[What to produce]
The answer must consist of every line from the data that holds "Given".

[Records to process]
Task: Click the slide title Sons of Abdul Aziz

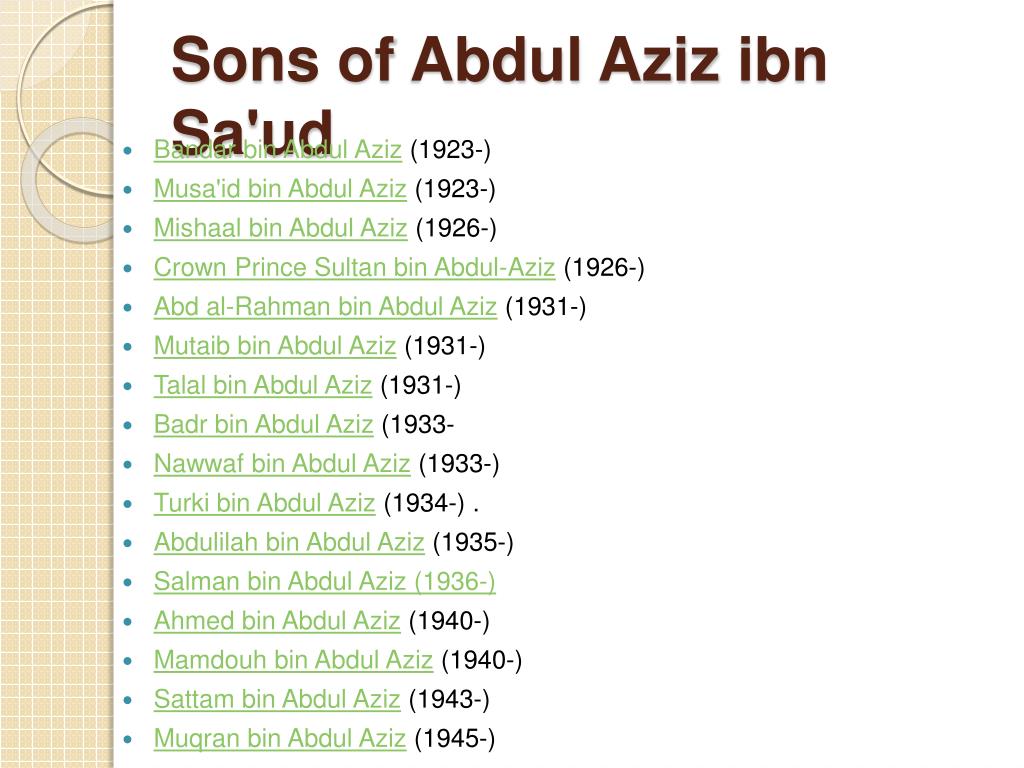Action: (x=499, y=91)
* * *
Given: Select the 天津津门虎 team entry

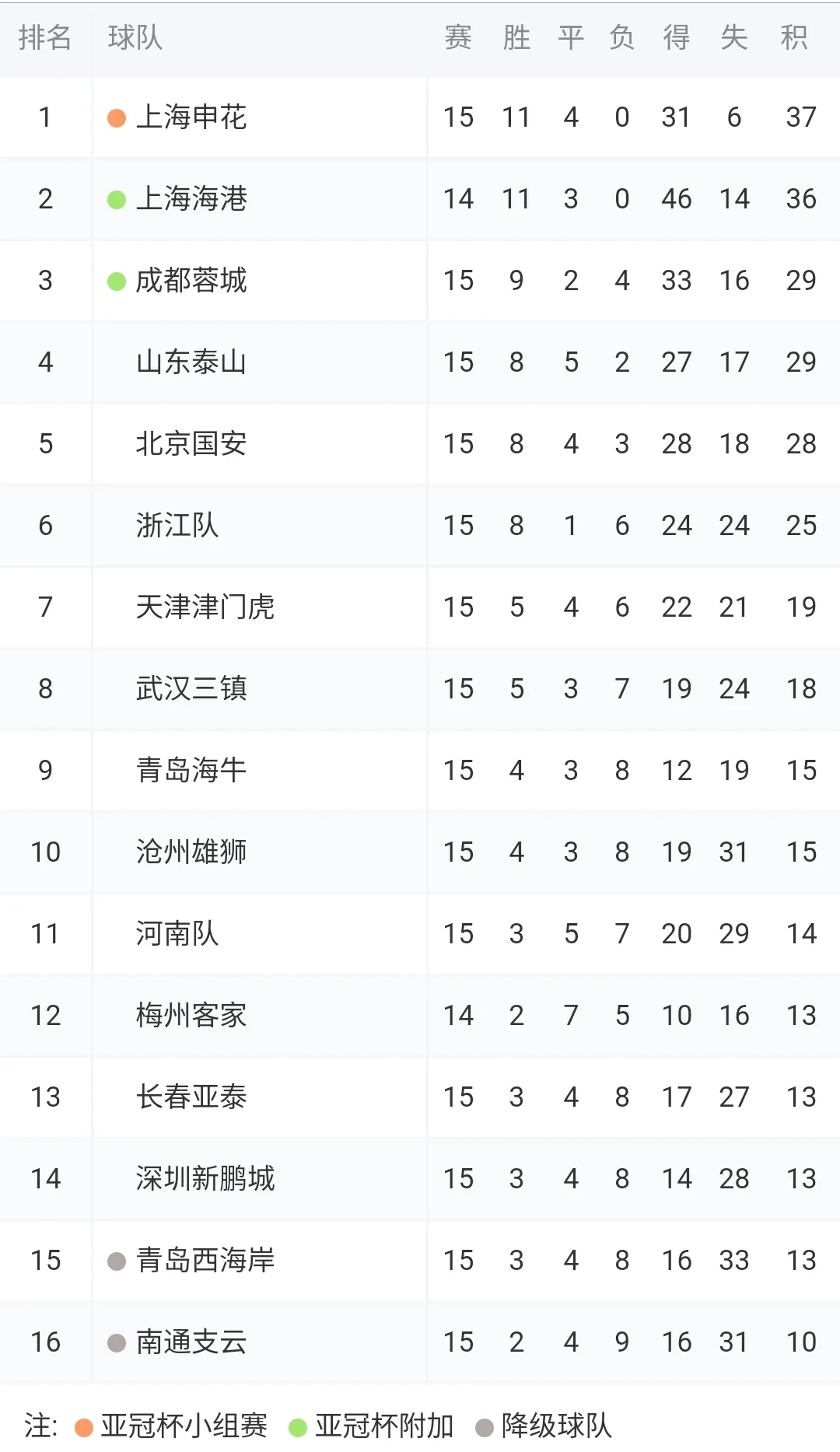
--
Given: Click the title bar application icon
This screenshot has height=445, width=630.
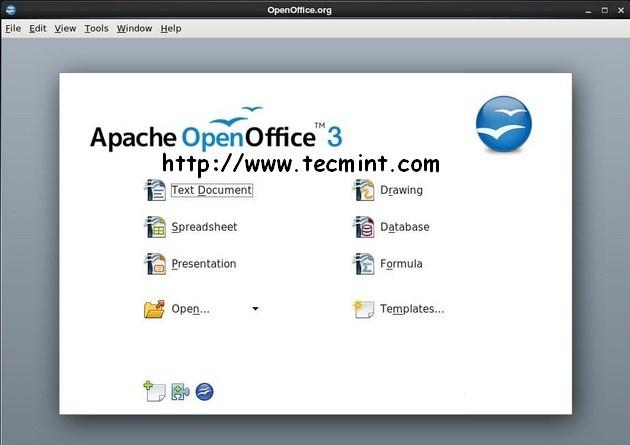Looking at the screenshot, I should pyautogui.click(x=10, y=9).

[Response]
Given: Select the 天津津门虎 team entry
Given: Click the title bar application icon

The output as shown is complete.